SEOUL, South Korea — North and South Korea exchanged artillery fire Tuesday after the North shelled an island near their disputed sea border, killing at least two South Korean marines, setting dozens of buildings ablaze and sending civilians fleeing for shelter.

The skirmish began when Pyongyang warned the South to halt military drills in the area, according to South Korean officials. When Seoul refused, the North bombarded the small South Korean-held island of Yeonpyeong, which houses military installations and a small civilian population.

South Korea returned fire and dispatched fighter jets in response, and said there could be considerable North Korean casualties as troops unleashed intense retaliatory fire. The supreme military command in Pyongyang threatened more strikes if the South crossed their maritime border by ``even 0.001 millimeter,'' according to the North's official Korean Central News Agency.

Government officials in Seoul called the bombardments ``inhumane atrocities'' that violated the 1953 armistice halting the Korean War. The two sides technically remain at war because a peace treaty was never signed.

The exchange was a sharp escalation of the skirmishes that flare up along the disputed border from time to time, and come amid high tensions over North Korea's claim that it has a new uranium enrichment facility and just six weeks after North Korean leader Kim Jong Il unveiled youngest son Kim Jong Un as his heir apparent.

Columns of thick black smoke could be seen rising from homes on the island in footage aired by YTN cable television. Screams and shouts filled the air as shells rained down on the island for about an hour.

``I thought I would die,'' Lee Chun-ok, 54, told The Associated Press after being evacuated to the port city of Incheon, west of Seoul. ``I was really, really terrified, and I'm still terrified.''

She said she was watching TV when the shelling began, and a wall and door in her home suddenly collapsed.

The United States, which has more than 28,000 troops stationed in South Korea, condemned the attack. in Washington, White House Press Secretary Robert Gibbs called on North Korea to ``halt its belligerent action,'' and said the U.S. is ``firmly committed'' to South Korea's defence, and to the ``maintenance of regional peace and stability.''

China, the North's economic and political benefactor, which also maintains close commercial ties to the South, appealed to both sides to remain calm and ``to do more to contribute to peace and stability on the peninsula, Foreign Ministry spokesman Hong Lei said.

Yeonpyeong, famous for its crabbing industry and home to about 1,200 civilians as well as South Korean military installations, is west of the Korean mainland within sight of North Korean shores. There are about 30 other small islands nearby.

North Korea fired dozens of rounds of artillery in three separate barrages that began in the mid-afternoon, while South Korea returned fire with about 80 rounds, South Korea's Joint Chiefs of Staff said. The entire exchange lasted about an hour.

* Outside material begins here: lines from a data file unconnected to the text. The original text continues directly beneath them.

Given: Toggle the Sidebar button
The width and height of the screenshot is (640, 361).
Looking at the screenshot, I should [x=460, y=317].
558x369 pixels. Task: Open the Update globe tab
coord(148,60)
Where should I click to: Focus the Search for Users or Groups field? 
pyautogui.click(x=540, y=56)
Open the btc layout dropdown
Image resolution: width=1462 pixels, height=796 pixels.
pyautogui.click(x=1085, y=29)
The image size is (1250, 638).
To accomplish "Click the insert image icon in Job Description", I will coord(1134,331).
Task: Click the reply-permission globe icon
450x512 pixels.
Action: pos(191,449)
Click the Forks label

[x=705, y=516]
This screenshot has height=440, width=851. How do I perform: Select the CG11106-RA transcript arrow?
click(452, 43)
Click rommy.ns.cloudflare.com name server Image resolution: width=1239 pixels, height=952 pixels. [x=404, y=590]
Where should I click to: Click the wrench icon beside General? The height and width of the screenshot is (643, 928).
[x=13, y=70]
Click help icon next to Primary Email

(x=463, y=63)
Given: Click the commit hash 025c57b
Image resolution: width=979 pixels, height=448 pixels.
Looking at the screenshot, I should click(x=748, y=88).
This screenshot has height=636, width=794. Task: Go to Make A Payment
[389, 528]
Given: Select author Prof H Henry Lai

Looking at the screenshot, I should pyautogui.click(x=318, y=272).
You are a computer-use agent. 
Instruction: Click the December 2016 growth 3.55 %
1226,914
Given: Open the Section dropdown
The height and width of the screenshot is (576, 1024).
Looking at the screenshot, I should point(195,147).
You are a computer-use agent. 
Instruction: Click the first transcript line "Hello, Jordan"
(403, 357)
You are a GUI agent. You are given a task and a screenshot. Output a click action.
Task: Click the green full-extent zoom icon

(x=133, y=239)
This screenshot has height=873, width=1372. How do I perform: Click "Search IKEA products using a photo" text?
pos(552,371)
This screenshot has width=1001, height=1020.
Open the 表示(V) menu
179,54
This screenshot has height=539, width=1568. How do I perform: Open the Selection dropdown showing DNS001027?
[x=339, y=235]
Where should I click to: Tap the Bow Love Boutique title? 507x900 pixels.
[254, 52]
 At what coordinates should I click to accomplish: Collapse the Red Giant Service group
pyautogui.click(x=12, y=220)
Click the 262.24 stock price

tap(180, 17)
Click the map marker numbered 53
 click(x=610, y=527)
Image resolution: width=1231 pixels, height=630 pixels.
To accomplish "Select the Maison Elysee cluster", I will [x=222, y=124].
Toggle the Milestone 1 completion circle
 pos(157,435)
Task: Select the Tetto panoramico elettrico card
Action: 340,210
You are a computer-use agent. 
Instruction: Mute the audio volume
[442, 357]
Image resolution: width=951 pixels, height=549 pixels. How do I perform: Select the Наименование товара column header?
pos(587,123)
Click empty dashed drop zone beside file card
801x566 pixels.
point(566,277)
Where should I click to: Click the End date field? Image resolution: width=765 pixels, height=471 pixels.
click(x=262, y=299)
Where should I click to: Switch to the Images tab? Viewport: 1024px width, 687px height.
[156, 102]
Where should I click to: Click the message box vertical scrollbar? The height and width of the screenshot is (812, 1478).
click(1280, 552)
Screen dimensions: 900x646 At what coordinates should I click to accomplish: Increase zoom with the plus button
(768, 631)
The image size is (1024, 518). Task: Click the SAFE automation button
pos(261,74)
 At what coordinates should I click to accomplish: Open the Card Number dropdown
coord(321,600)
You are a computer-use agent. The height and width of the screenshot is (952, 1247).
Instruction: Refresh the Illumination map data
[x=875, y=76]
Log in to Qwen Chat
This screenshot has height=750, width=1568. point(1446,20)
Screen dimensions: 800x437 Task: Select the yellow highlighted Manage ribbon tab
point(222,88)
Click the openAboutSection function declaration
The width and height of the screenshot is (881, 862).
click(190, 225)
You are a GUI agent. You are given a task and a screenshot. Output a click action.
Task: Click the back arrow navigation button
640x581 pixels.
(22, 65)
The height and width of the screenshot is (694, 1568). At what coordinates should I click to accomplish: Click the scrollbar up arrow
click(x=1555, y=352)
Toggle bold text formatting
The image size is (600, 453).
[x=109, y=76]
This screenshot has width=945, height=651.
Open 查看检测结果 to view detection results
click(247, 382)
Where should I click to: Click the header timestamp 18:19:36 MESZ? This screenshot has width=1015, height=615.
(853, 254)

Two South Korean marines were killed and 16 injured, the Joint Chiefs of Staff said. Island residents escaped to some 20 shelters on the island and sporadic shelling ended after about an hour, according to the military.

The skirmish occurred a day after the South Korean military began holding drills in the area, exercises that North Korea's military demanded an end to early Tuesday, the JCS said.

South Korean marines participating in the drill had been shooting artillery during those drills, but toward southern waters, away from North Korea, a military official said, speaking on condition of anonymity due to military rules.

President Lee Myung-bak ordered officials to ``respond sternly'' but to refrain from allowing the situation to escalate, according to a presidential official. He asked not to be identified, citing the issue's sensitivity.

Lee was convening an emergency security meeting, the official said.

The Koreans have remained in a technical state of war for decades because their three-year conflict ended in a truce, not a peace treaty, in 1953.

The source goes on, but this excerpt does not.